Uno degli aspetti più
interessanti è quello del rapporto fra le due donne e come si costruisce: passano
di continuo fra momenti di apprezzamento reciproco ed epifanie su che cosa le
rende davvero speciali a momenti in sui si danno genuinamente i nervi e non
vogliono vedersi più. La prospettiva dell’età pure è significativa sia perché
sono due età diverse e quindi in fasi della propria esistenza differenti, e si
vede, e sia perché sono figlie di epoche storiche che non affrontano le questioni della
vita allo stesso modo. Questo è importante perché in modo trasversale passa
come ciascuna generazione ha delle sfide proprie e diverse e le difformi prospettive possono arricchire tutti. In questo la serie sa, con poco, essere molto
incisiva.
Nessuna delle due ha peli
sulla lingua ed entrambe sanno usare il linguaggio per mandare frecciatine e
colpire nel segno. Sono persone che usano le proprie capacità verbali per far ridere, ma anche per
graffiare, e graffiare lo sanno fare bene, indubbiamente. Sono caustiche. Sono abituate
a cogliere i momenti nevralgici delle situazioni. Parlano la stessa lingua,
quella della comicità, ma allo stesso tempo è una lingua che è cambiata con il passare degli anni. Il loro rapporto, ora di rivalità ora di complicità, sostenuto da parte
di entrambe e della Smart in particolare, davvero è tutto lo show, e la vis
comica e la forza del programma progrediscono proprio a mano a mano che loro si
conoscono e noi impariamo a conoscerle.
E se il vecchio adagio
vuole che il migliore umorismo nasca dai momenti di vulnerabilità, qui ce ne
sono in abbondanza. Deborah ad esempio è stata lasciata dal marito per sua
sorella minore decenni prima, e la sua biografia vuole che lei gli abbia
bruciato la casa per vendetta. Ma forse non è andata proprio così. Con la figlia
(Kaitlin Olson), che ormai adulta si sente sempre trascurata e messa al secondo
posto rispetto al lavoro, ha un rapporto conflittuale.

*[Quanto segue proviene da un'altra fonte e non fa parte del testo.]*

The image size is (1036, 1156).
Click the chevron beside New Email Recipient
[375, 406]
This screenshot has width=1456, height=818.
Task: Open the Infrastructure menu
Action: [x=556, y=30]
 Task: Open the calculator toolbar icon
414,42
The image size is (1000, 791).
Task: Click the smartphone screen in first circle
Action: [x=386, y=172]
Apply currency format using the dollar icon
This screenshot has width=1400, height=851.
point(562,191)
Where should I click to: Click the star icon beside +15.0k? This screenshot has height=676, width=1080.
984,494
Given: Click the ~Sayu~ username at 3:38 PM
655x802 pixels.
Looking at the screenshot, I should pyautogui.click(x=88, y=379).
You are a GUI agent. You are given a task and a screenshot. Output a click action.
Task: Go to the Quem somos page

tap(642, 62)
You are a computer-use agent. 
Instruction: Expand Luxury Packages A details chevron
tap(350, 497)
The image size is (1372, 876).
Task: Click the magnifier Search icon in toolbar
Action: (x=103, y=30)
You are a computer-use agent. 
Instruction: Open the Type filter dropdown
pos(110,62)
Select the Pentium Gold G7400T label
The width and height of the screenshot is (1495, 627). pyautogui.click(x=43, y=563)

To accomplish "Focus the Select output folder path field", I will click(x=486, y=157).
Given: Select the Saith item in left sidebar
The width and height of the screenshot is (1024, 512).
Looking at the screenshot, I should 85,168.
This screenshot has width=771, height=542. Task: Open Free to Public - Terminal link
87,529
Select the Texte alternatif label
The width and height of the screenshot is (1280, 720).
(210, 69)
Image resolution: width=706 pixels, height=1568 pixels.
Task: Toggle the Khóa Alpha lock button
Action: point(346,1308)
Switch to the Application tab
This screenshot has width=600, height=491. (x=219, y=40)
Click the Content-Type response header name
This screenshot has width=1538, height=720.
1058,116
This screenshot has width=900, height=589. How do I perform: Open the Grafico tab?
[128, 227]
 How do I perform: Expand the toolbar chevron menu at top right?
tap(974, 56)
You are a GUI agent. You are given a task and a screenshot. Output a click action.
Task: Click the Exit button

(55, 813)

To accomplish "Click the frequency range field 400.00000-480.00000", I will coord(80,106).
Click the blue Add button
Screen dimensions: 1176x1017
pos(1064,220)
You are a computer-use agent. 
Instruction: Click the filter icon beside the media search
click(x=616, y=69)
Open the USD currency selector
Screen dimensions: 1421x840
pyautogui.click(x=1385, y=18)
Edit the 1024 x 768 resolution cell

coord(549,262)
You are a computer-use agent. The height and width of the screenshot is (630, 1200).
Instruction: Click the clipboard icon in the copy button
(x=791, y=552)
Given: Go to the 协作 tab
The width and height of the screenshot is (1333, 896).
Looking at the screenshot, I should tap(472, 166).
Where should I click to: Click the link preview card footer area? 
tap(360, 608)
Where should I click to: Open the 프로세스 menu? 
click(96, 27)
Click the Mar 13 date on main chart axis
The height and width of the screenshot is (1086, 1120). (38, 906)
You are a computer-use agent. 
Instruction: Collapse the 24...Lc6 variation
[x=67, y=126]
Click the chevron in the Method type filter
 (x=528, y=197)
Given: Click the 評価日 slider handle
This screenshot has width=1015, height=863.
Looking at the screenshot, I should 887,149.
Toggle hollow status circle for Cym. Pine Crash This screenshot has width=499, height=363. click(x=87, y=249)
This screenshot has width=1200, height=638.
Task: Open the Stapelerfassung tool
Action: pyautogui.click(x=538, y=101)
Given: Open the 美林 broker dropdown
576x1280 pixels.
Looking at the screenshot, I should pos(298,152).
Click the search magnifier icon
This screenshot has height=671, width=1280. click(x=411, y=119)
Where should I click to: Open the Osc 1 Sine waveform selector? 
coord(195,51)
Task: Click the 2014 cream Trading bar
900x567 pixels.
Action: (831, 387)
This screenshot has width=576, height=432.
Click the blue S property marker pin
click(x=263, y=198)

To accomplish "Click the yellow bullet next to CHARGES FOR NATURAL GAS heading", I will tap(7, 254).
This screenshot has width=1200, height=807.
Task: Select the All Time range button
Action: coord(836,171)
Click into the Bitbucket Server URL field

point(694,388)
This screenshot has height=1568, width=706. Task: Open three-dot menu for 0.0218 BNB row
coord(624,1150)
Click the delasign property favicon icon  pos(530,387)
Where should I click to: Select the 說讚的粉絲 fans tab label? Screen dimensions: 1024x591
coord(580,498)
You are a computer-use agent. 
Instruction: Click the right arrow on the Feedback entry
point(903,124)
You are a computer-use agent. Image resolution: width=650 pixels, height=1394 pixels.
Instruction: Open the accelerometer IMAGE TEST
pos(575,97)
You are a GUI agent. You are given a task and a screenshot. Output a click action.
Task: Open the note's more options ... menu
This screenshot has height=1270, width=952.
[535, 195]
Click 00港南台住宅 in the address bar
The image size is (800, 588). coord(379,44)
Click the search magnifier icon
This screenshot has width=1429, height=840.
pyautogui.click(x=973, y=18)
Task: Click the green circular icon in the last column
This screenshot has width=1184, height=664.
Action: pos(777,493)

Ha trasformato le sue
disgrazie in battute, ma non sono arrivate senza duro lavoro. E il senso della
comicità, lo sviscerarsi e vivisezionarsi per altrui divertimento, mettere in
scena le proprie disillusioni senza vergogna e anche senza protezione, e con il
distacco necessario a poterci ridere su, è ciò che rende la scrittura comica un’arte.
Amara.
Una serie in qualche modo feroce, ma anche autentica e intensa. La seconda stagione debutta negli USA il 12 maggio.